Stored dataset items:
____________________
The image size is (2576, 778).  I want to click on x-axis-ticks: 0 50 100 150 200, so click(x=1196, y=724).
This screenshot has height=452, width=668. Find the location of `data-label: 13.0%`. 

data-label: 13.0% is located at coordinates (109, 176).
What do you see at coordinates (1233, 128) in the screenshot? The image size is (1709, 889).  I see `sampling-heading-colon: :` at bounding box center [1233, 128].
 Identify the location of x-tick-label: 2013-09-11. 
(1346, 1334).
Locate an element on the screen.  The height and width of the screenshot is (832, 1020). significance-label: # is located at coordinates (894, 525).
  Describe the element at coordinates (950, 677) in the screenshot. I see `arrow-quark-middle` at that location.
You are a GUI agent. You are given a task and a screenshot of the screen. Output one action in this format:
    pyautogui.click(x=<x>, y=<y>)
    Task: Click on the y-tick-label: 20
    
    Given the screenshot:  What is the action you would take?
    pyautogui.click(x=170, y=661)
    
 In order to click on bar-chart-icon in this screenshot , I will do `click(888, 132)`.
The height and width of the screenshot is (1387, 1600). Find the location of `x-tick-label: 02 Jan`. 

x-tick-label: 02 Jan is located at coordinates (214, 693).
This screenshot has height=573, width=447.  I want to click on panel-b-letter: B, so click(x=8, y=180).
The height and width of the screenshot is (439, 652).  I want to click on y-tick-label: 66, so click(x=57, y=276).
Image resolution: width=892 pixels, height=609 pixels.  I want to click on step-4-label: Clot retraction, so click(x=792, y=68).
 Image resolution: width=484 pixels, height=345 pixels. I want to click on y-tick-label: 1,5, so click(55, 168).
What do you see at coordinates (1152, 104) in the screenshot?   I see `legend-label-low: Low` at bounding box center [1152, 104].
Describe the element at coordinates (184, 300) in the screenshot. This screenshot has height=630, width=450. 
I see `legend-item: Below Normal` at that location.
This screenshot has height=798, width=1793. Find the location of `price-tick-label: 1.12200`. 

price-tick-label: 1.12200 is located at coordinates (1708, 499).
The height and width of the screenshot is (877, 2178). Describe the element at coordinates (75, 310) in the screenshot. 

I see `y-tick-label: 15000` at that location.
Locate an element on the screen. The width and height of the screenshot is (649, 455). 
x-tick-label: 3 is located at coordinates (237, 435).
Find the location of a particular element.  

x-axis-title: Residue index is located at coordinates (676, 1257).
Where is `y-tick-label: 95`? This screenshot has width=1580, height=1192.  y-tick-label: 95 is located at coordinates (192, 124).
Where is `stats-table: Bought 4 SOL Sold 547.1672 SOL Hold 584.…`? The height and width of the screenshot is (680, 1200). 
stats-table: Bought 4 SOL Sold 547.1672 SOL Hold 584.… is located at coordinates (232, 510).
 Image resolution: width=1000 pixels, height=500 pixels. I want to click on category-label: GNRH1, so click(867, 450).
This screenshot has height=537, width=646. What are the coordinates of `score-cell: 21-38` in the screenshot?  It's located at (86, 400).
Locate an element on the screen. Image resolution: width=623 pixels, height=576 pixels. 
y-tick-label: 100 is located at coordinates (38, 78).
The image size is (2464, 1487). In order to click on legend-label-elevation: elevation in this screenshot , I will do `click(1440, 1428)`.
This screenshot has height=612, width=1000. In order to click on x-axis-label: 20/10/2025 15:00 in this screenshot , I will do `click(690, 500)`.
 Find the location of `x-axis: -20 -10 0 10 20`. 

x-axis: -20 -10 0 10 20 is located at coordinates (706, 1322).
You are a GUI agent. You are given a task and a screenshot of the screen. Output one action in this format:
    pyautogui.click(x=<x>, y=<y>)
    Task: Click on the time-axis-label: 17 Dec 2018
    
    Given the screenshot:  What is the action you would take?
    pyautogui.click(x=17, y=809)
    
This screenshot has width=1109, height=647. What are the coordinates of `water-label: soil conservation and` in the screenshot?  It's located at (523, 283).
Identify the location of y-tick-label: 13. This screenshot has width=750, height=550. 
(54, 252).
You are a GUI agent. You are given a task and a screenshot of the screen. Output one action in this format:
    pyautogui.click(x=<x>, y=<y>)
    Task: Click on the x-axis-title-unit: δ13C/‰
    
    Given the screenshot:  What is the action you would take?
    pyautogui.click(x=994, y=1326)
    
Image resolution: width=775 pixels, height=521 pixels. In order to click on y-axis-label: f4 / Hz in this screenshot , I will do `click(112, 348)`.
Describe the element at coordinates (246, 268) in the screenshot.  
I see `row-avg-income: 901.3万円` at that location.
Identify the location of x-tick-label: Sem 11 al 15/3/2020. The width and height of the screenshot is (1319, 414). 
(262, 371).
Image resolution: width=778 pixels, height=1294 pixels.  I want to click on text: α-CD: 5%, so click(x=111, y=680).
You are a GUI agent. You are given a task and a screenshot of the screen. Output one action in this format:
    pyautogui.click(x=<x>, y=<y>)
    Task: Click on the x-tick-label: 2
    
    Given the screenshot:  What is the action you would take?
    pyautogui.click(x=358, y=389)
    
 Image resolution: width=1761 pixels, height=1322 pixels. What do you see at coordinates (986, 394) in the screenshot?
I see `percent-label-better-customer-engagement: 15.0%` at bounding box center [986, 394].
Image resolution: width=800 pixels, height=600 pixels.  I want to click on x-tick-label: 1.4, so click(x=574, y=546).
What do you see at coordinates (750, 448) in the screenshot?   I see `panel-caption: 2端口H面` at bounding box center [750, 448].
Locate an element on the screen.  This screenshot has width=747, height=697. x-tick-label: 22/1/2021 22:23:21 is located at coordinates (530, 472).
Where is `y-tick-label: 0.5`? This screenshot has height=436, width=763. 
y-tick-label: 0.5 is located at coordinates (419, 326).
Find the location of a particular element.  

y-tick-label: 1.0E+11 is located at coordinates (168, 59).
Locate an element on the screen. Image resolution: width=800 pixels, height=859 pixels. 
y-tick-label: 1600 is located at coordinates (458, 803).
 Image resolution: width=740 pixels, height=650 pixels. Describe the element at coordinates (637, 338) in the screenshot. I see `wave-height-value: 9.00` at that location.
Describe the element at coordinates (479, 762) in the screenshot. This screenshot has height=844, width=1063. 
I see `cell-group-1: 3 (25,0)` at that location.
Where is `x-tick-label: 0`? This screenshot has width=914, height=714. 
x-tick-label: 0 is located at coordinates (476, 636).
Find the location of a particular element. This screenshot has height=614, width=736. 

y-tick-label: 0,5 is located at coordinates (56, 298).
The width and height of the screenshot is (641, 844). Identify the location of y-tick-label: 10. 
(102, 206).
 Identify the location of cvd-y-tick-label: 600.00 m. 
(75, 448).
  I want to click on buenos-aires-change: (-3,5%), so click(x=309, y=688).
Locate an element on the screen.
____________________
Assignment = Reproduce every line of the records verbatim, starting with the line that contains "Locate an element on the screen. Image resolution: width=800" and continuing through the end of the records.

Result of this task =
Locate an element on the screen. Image resolution: width=800 pixels, height=859 pixels. 
y-tick-label: 1600 is located at coordinates (458, 803).
 Image resolution: width=740 pixels, height=650 pixels. Describe the element at coordinates (637, 338) in the screenshot. I see `wave-height-value: 9.00` at that location.
Describe the element at coordinates (479, 762) in the screenshot. This screenshot has height=844, width=1063. 
I see `cell-group-1: 3 (25,0)` at that location.
Where is `x-tick-label: 0`? This screenshot has width=914, height=714. 
x-tick-label: 0 is located at coordinates (476, 636).
Find the location of a particular element. This screenshot has height=614, width=736. 

y-tick-label: 0,5 is located at coordinates (56, 298).
The width and height of the screenshot is (641, 844). Identify the location of y-tick-label: 10. 
(102, 206).
 Identify the location of cvd-y-tick-label: 600.00 m. 
(75, 448).
  I want to click on buenos-aires-change: (-3,5%), so click(x=309, y=688).
Locate an element on the screen.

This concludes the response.